In the era of uber connectivity, it seems as if the glistening screens of the mobile are as ubiquitous to modern life as branding, conflict, and anxiety. Undoubtedly necessary, yet unequivocally prevalent, the mobile surely is the love/hate item of our time.

With that, as well as the aforementioned realities of current life, sanctuaries of release such as the dancefloor, concert hall, or the Broadway stage have had a particularly volatile relationship with the device as, one one hand, the capturing of a moment worthy of remembrance does play an important role in valuing the experience that is life, however, on the other, users navigate a fine line between moment capture and moment loss, focusing attention on FoMO, rather than embracing the moment. Though a handful of venues around the world, including Berlin’s Berghain and Brooklyn’s Output, employ a no photo policy, they are but a drop in the wider ocean of the International nightlife spectrum.

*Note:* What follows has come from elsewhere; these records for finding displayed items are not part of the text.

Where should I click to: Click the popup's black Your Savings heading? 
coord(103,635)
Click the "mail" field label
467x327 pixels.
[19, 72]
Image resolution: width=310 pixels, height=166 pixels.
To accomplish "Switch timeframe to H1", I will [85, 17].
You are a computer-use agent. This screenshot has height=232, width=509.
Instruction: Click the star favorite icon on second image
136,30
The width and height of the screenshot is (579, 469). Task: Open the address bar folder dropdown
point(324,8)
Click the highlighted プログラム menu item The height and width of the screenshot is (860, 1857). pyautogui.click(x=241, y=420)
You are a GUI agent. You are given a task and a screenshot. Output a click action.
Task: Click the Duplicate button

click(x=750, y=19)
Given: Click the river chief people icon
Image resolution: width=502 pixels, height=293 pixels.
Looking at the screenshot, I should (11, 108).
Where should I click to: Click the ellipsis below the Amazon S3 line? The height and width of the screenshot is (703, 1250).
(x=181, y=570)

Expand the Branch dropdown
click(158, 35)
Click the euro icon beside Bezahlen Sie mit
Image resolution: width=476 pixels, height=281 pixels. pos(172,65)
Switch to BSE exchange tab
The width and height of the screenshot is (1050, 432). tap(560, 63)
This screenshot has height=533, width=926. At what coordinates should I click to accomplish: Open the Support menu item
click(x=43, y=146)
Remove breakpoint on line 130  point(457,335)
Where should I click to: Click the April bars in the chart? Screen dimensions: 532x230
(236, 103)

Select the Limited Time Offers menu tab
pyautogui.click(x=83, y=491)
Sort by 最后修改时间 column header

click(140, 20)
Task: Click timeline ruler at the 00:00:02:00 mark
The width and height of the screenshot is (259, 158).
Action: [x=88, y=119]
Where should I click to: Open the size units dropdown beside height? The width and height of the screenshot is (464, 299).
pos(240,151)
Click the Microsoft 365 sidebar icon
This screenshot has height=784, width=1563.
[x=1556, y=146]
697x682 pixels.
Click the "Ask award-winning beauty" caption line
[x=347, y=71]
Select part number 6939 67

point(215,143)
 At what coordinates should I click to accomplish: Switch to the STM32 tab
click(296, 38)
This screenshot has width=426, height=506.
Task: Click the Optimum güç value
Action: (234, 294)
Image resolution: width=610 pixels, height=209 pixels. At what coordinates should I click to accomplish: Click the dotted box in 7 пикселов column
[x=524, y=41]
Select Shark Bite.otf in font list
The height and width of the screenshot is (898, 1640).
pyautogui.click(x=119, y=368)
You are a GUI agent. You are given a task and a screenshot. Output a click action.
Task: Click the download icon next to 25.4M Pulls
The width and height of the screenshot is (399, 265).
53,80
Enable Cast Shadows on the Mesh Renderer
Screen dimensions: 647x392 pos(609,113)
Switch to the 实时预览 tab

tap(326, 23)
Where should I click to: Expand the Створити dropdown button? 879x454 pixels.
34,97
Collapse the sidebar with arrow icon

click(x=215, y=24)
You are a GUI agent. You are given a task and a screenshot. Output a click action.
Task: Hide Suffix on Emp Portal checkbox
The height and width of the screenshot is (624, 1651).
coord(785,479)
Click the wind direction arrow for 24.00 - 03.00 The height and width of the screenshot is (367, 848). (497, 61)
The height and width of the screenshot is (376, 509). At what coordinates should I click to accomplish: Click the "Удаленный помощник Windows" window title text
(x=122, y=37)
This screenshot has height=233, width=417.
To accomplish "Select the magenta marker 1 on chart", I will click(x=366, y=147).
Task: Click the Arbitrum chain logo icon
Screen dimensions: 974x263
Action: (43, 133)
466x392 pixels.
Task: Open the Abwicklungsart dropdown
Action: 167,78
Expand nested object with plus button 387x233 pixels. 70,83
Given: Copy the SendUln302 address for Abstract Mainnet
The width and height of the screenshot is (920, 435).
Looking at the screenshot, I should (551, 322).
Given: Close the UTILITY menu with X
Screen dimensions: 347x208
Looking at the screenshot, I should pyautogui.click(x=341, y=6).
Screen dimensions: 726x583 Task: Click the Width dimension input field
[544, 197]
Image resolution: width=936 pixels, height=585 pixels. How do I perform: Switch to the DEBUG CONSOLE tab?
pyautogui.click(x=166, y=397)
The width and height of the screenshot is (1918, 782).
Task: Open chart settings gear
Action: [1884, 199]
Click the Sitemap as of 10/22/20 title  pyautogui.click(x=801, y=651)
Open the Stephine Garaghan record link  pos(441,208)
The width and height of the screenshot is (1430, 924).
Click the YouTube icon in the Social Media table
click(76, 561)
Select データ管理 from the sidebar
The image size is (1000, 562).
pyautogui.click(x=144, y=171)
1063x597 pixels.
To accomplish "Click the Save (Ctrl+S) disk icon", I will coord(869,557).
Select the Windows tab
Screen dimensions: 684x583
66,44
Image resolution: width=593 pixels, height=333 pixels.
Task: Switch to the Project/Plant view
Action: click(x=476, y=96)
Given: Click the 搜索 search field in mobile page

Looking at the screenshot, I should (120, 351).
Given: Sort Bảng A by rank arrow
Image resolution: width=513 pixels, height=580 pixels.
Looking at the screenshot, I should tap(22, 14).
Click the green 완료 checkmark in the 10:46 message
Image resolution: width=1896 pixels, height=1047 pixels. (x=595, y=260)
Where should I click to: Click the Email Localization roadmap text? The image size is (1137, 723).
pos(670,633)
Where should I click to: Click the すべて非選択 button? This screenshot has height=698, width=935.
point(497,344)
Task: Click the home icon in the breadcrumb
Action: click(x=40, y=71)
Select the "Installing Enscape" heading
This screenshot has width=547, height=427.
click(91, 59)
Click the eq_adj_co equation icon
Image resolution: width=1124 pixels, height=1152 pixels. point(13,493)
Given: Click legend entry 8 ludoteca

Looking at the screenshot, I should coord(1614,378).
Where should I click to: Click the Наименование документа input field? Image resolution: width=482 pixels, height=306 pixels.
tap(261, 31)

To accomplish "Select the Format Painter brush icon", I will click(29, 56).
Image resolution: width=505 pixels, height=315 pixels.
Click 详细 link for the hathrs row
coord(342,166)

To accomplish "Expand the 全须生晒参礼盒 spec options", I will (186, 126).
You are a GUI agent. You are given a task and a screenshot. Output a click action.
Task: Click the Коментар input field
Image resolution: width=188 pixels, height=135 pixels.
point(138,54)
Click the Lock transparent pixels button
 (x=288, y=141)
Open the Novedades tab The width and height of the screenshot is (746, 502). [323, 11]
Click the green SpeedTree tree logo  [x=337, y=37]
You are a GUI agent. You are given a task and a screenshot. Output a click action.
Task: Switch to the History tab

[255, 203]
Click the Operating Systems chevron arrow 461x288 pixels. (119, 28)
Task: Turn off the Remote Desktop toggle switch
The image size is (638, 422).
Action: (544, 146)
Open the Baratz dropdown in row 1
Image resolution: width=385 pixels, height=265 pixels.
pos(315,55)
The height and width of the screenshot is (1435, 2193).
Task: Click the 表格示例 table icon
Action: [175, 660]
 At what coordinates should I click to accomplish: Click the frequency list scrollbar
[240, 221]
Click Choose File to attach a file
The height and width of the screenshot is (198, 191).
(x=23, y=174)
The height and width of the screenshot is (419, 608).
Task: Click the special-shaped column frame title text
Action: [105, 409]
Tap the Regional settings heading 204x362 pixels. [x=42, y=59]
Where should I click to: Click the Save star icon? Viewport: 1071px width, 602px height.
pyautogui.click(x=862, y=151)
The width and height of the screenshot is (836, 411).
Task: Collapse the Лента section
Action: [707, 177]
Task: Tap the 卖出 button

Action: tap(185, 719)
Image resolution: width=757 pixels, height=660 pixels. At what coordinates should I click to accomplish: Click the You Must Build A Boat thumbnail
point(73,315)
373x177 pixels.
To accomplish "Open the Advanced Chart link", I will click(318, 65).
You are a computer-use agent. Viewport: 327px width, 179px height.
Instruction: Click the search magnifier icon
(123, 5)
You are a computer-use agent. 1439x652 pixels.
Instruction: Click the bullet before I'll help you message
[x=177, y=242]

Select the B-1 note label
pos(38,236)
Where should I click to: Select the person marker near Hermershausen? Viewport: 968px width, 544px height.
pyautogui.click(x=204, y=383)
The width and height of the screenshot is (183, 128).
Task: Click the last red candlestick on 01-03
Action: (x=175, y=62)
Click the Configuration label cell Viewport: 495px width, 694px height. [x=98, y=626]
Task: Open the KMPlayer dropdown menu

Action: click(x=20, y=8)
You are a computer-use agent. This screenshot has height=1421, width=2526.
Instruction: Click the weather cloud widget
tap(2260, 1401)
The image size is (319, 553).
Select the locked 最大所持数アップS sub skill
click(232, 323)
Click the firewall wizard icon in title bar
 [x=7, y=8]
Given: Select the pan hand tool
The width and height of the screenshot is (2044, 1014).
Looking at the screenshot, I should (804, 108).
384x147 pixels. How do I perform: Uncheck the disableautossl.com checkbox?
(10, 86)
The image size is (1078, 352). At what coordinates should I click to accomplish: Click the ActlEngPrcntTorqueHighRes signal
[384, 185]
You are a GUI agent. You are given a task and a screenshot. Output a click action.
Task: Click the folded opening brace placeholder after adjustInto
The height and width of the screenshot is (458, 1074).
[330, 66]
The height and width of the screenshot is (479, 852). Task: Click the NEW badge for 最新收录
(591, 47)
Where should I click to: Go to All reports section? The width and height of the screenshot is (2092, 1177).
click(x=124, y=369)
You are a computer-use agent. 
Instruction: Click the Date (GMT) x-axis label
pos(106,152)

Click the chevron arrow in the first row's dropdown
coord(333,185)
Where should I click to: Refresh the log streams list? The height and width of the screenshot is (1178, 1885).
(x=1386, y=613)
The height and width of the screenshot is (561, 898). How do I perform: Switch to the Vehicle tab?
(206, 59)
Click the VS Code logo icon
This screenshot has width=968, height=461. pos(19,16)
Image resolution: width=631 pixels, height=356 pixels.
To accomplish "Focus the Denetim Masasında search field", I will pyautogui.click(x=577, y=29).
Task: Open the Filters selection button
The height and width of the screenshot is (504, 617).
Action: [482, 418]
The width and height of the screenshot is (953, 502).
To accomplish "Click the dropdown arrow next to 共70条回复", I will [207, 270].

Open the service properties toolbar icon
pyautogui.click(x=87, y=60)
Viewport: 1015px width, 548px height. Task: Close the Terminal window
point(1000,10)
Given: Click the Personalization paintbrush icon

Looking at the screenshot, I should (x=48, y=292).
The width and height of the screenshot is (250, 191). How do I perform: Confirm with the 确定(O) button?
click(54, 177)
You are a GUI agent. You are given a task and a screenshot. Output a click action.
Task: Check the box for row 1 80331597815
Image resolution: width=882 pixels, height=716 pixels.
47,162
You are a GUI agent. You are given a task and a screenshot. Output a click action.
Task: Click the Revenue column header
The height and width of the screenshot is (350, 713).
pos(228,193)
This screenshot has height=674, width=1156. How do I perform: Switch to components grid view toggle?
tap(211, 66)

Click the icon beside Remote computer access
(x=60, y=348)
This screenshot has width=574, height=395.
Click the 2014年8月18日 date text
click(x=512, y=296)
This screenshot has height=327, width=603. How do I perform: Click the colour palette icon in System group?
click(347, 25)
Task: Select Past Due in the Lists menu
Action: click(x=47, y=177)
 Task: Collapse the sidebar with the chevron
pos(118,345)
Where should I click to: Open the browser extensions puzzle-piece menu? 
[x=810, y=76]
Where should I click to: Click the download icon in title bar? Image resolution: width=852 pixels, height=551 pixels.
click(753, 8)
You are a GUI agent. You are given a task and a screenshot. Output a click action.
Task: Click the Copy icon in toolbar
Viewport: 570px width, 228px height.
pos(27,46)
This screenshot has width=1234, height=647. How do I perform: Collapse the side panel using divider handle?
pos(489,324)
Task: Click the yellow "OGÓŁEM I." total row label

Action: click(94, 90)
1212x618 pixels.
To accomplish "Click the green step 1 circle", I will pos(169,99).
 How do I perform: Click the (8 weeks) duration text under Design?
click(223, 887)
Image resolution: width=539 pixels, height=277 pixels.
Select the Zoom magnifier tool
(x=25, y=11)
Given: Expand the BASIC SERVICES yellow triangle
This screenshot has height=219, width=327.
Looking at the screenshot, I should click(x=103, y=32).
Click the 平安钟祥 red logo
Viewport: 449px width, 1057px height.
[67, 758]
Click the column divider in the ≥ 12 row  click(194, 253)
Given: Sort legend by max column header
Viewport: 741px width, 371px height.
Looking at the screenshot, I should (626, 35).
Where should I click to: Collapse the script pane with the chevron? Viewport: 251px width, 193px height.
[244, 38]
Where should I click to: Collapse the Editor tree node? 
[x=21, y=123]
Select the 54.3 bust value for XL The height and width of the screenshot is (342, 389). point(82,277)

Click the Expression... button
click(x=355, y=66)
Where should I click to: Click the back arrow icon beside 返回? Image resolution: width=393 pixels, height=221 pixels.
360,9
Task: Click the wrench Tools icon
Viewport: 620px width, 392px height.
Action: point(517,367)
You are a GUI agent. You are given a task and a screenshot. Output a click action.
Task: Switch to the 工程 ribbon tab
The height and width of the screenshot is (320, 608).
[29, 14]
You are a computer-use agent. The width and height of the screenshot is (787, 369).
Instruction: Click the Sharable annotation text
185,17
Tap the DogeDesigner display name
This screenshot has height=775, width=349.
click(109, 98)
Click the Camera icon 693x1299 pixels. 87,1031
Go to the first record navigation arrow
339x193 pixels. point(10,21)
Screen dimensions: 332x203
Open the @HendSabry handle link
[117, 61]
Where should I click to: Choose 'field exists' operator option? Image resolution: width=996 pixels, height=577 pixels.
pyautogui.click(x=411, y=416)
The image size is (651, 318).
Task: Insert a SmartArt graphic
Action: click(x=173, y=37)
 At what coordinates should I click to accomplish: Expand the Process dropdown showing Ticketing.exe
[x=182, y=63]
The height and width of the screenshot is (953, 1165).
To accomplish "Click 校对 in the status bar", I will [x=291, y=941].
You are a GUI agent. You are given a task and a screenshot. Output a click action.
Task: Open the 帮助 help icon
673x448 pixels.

This is where YONDR comes in. The technology company, alongside a partnership with comedian and notorious anti-recording champion Dave Chappelle, have created a smart phone case. Handed out upon entry, the case would lock upon entering “phone free zones”. Though the user would be able to keep their phone, rather than handing it in to coat check upon entry, the case will only unlock when in designated areas, such as the lobby. On the item, YONDR issued the following statement:

“Smartphones have fundamentally changed how we live. How to integrate them into our lives as a useful tool, rather than a compulsive habit, is a question that needs an answer….We think smartphones have incredible utility, but not in every setting. In some situations, they have become a distraction and a crutch – cutting people off from each other and their immediate surroundings…Yondr has a simple purpose: to show people how powerful a moment can be when we aren’t focused on documenting or broadcasting it.”

The San Francisco based startup has already locked in venues in its home city, with several acts, including Chappelle and fellow comedian Hannibal Buress, as prominent employers of the technology. But beyond the realms of comedy, mobile phones have been spoken against from everyone in the dance music world from DVS1 to Seth Troxler.

So, what do you think? Is such an item necessary or are smart phones the addiction that cannot be curbed?